Él se dio cuenta. Se puso de pie, imponiéndose sobre mí.
"Te gusta el ambiente, ¿eh? ¿A ti también te gusto?", dijo, hinchando los pectorales.

Me sonrojé, pero lo asumí.
"Sí, no voy a mentir. Estás bueno".

Se acercó aún más. Sentí el calor que irradiaba su cuerpo después del partido.
¿"Caliente"? No tienes ni idea. Vamos, déjame enseñarte, chico de la calle."

Me agarró de la muñeca -firme, no bruscamente- y tiró de mí hacia los vestuarios.

"¿Alguna vez se la has chupado a un tío recién salido del campo?", me preguntó sonriendo.

"Todavía no, pero estoy dispuesto a intentarlo", le respondí.

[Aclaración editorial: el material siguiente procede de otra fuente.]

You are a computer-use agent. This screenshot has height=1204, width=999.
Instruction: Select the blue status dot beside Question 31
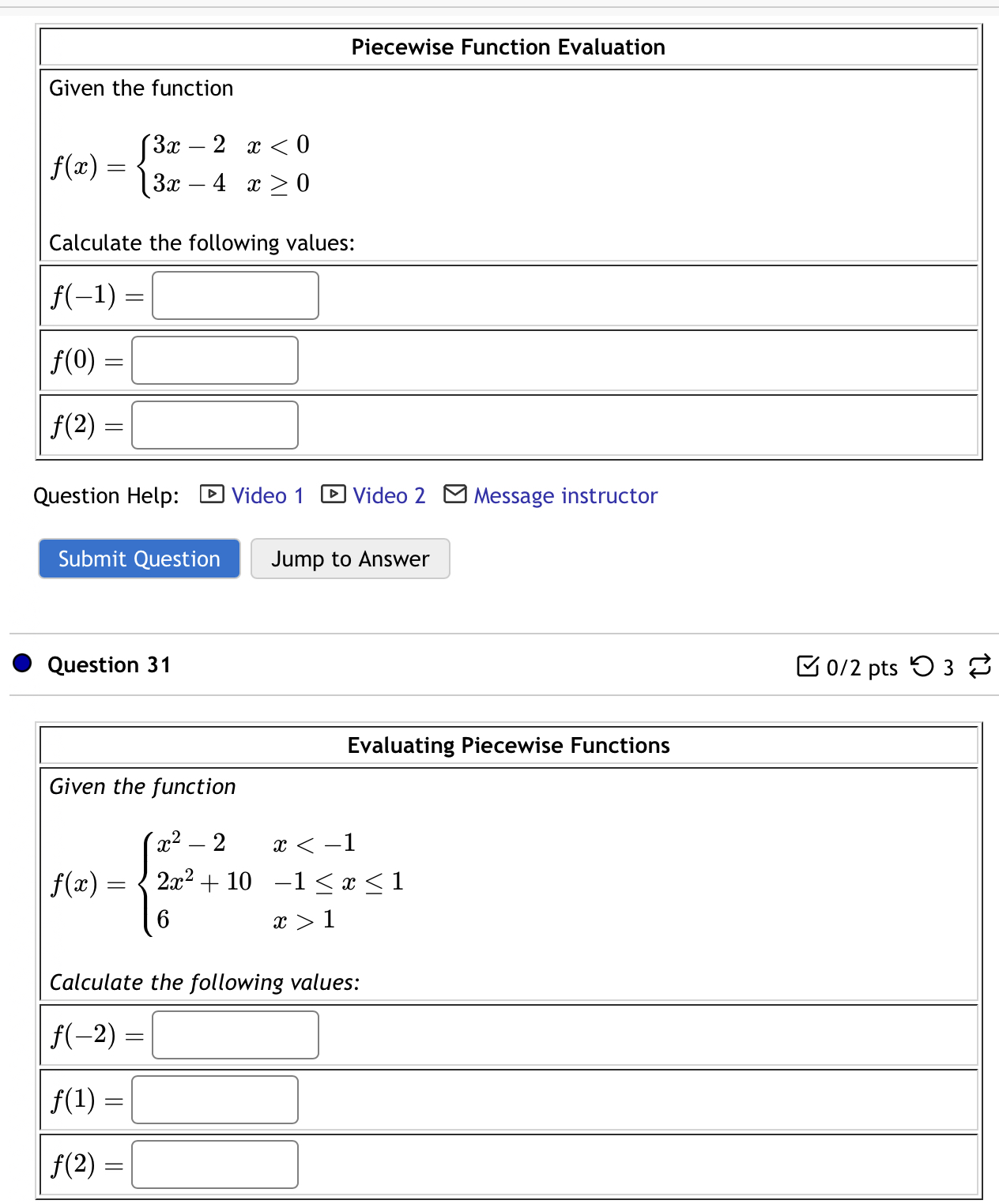point(23,664)
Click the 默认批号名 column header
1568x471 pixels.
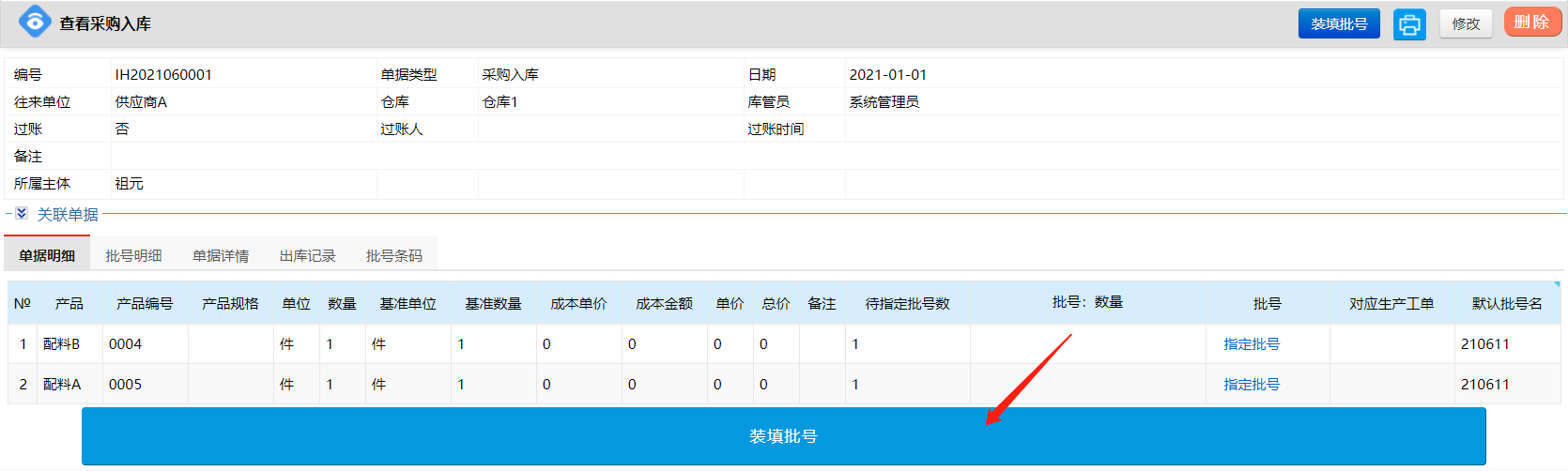point(1506,304)
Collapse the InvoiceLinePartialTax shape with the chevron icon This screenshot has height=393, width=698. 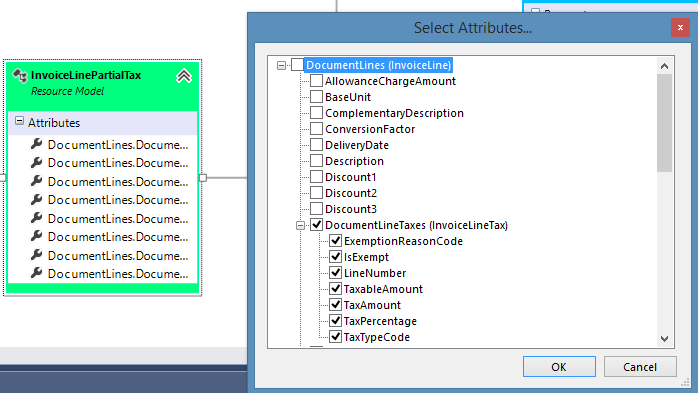[184, 76]
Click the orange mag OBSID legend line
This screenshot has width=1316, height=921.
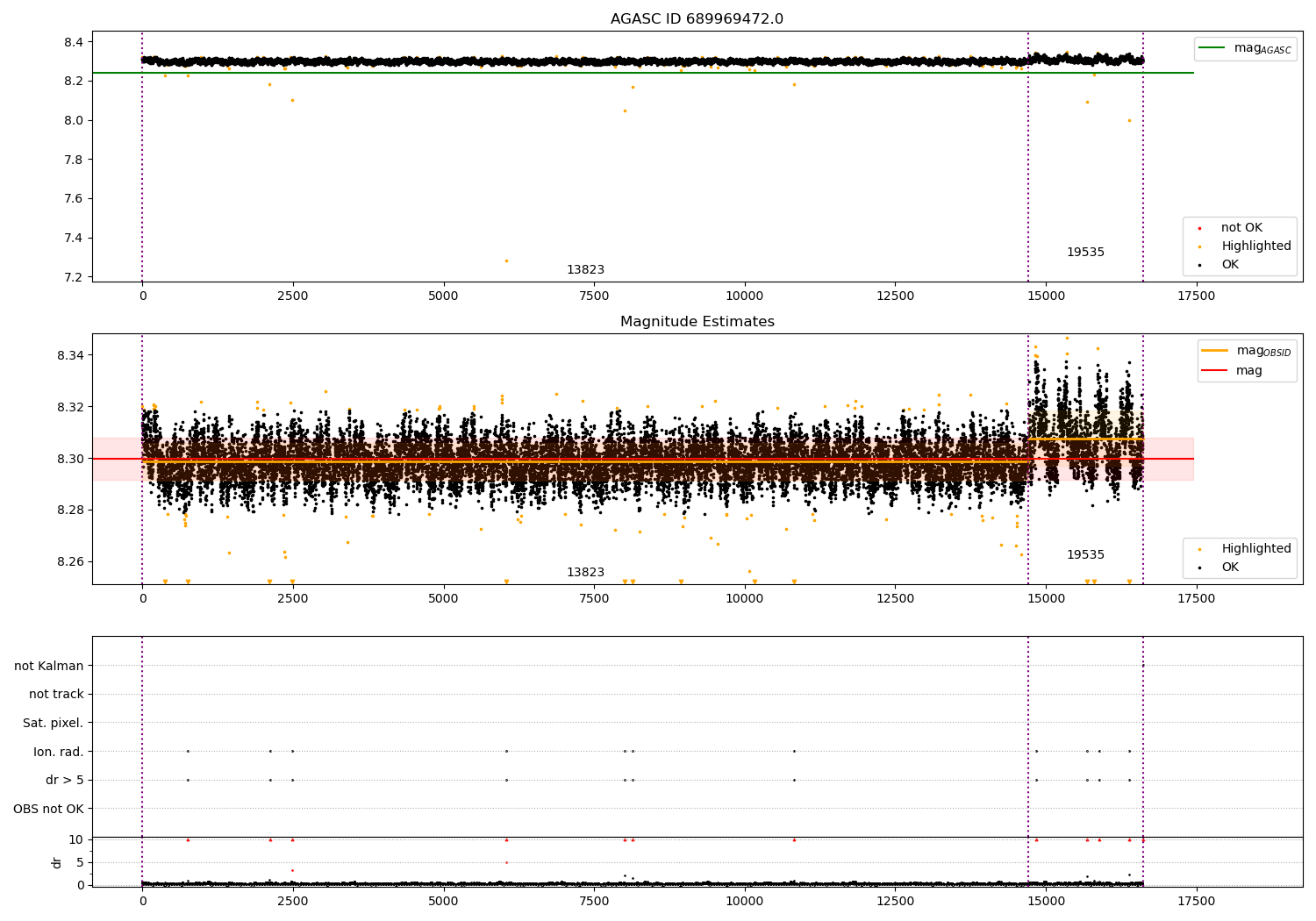(x=1215, y=351)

En el vestuario, cerró la puerta de un portazo y me apretó contra la pared, sin intensidad, sólo para crear ambiente.
"Eres salvaje. Vamos, disfrútalo".

Se bajó los calzoncillos lo suficiente, y allí estaba: una polla gruesa, incluso medio dura, apestando a sudor y a energía alfa. Me arrodillé sin dudarlo.

Me la llevé a la boca. El sabor salado golpeó con virilidad mi nariz. Empecé a chupar con hambre. Él gimió, con la mano en mi nuca.
"Joder, qué bueno eres. Métemela hasta el fondo".

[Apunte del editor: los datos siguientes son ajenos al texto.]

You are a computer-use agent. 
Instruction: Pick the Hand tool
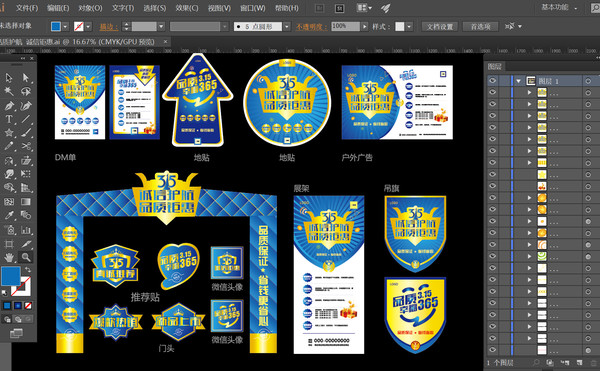(x=9, y=257)
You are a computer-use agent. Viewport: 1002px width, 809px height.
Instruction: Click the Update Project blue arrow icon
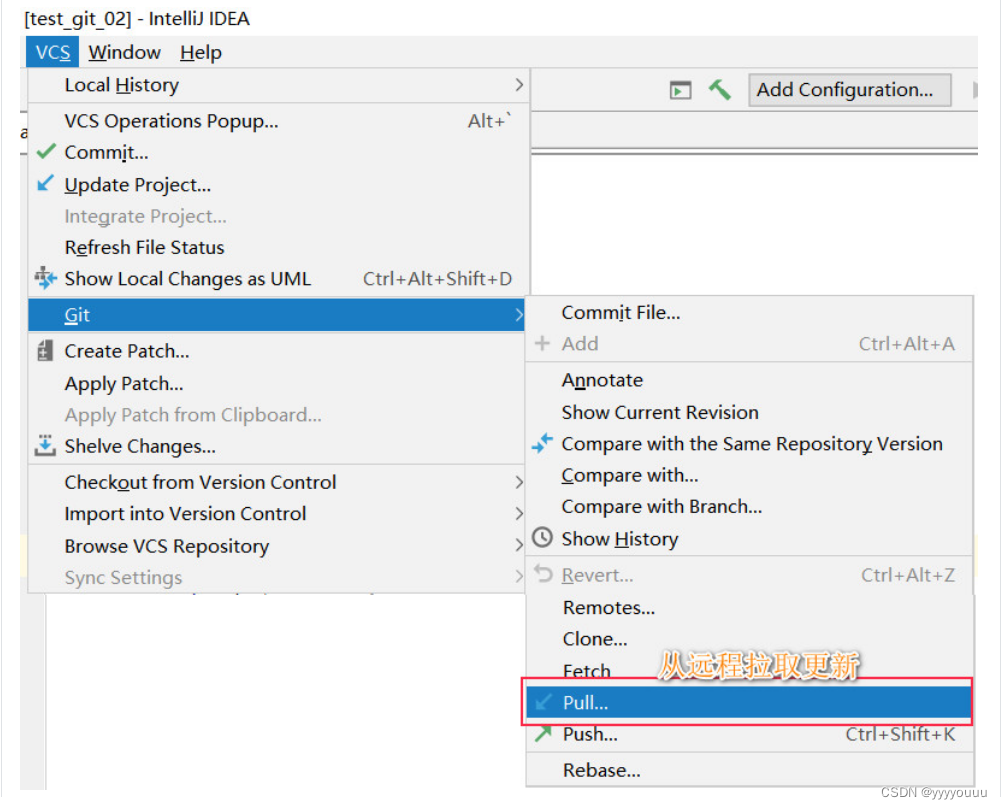coord(45,185)
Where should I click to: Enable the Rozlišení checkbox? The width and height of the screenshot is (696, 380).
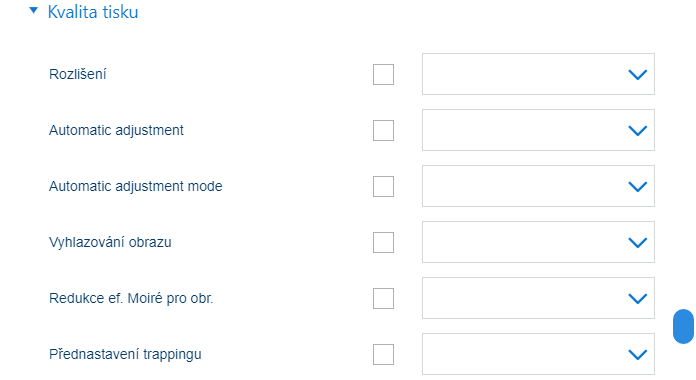384,74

Lo di todo, garganta profunda, acción con la lengua, todo.
El gimió un par de "lo estás matando", lo que sólo me puso más dura.

Luego dijo:
"¿Te gusta? Lámeme los huevos también, esta noche han funcionado".

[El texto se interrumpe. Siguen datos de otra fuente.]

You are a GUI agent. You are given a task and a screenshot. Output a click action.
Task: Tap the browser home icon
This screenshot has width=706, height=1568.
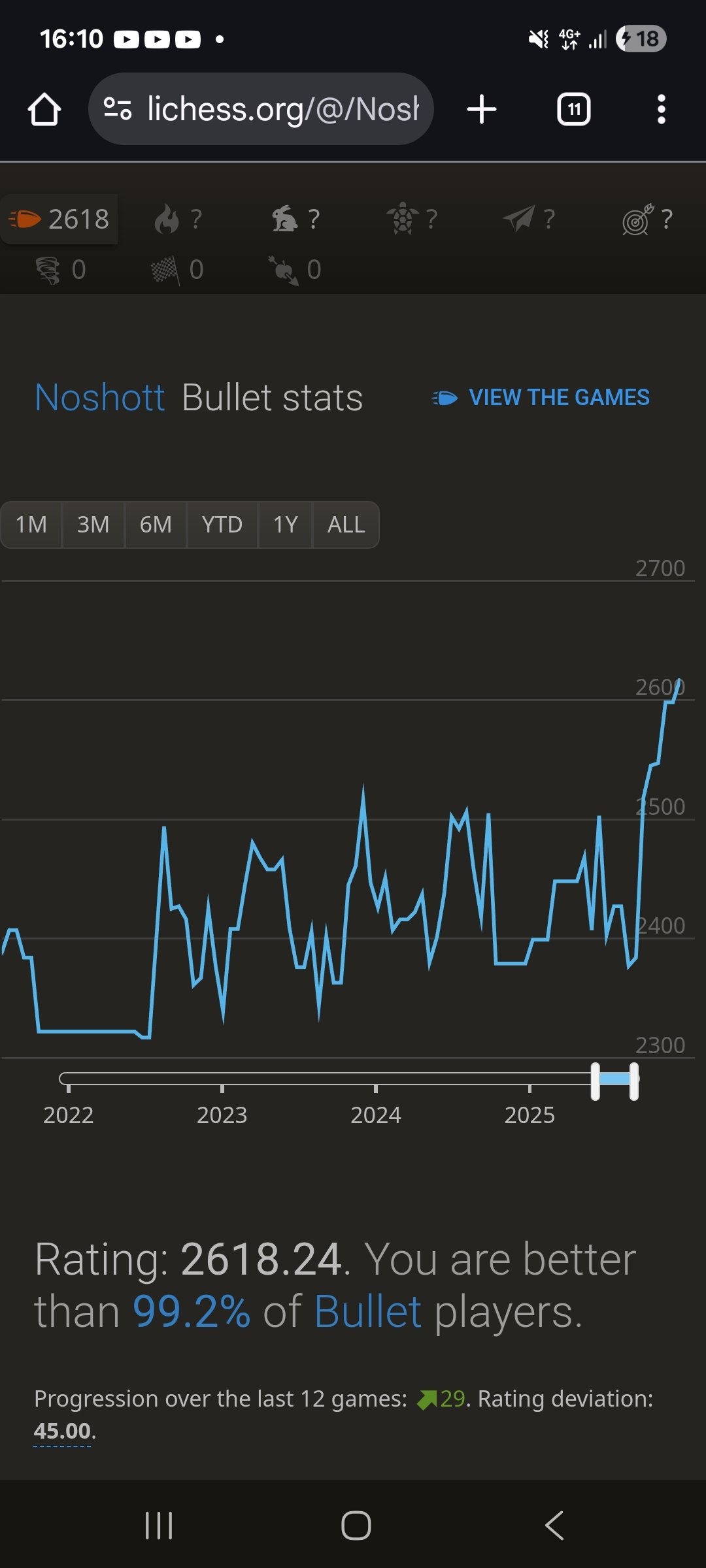(44, 109)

Me zambullí de lleno, metiendo la nariz en su saco sudoroso y pesado. Se masturbaba encima de mí mientras yo le lamía como un perro. Estaba húmedo, sucio, y me encantaba cada segundo.

Entonces me levantó de un tirón, me dio la vuelta y me gruñó al oído:
"¿Listo para recibirla, francesito?"

Yo temblaba.
"Hazlo. Destrózame".

Sacó un condón -estaba cachondo, pero no era estúpido-, se echó un poco de lubricante en la mano y empezó a deslizarlo.
Lento al principio, luego más fuerte cuando se lo pedí.


"Te encanta mi polla, ¿eh? Dilo", gruñó.

"Sí, me encanta. Es enorme", jadeé, totalmente ida.

Se aceleró. Sus gemidos resonaron en la habitación. Yo estaba en el cielo.

Cuando estuvo cerca, preguntó:
"¿Dónde lo quieres?"

Estaba tan ido que dije:
"En mi Air Max. Márcame".

Se corrió, se deshizo del condón y descargó una enorme corrida sobre mis zapatillas.
El semen salpicó el cuero blanco, el olor era intenso y me llevó al límite. Me corrí con virilidad en el sucio suelo del vestuario, con las piernas temblando.

Pero él no había terminado.

Me dio una de sus zapatillas, aún empapada de sudor y barro.
"Límpialo, pequeño submarino. Muéstrame que eres mío".

Estaba aturdido, lamiendo la suela, saboreando la mugre y el sudor, mientras él me miraba, victorioso.

"Ahora eres mi perra. Mañana, después del entrenamiento, traeré a dos chicos. Adorarás nuestras tetas y nuestras pollas. No caminarás derecho".

Salí con las Air Max pegajosas, el culo dolorido y la mayor de las sonrisas en la cara.
Y ya estoy contando las horas hasta mañana.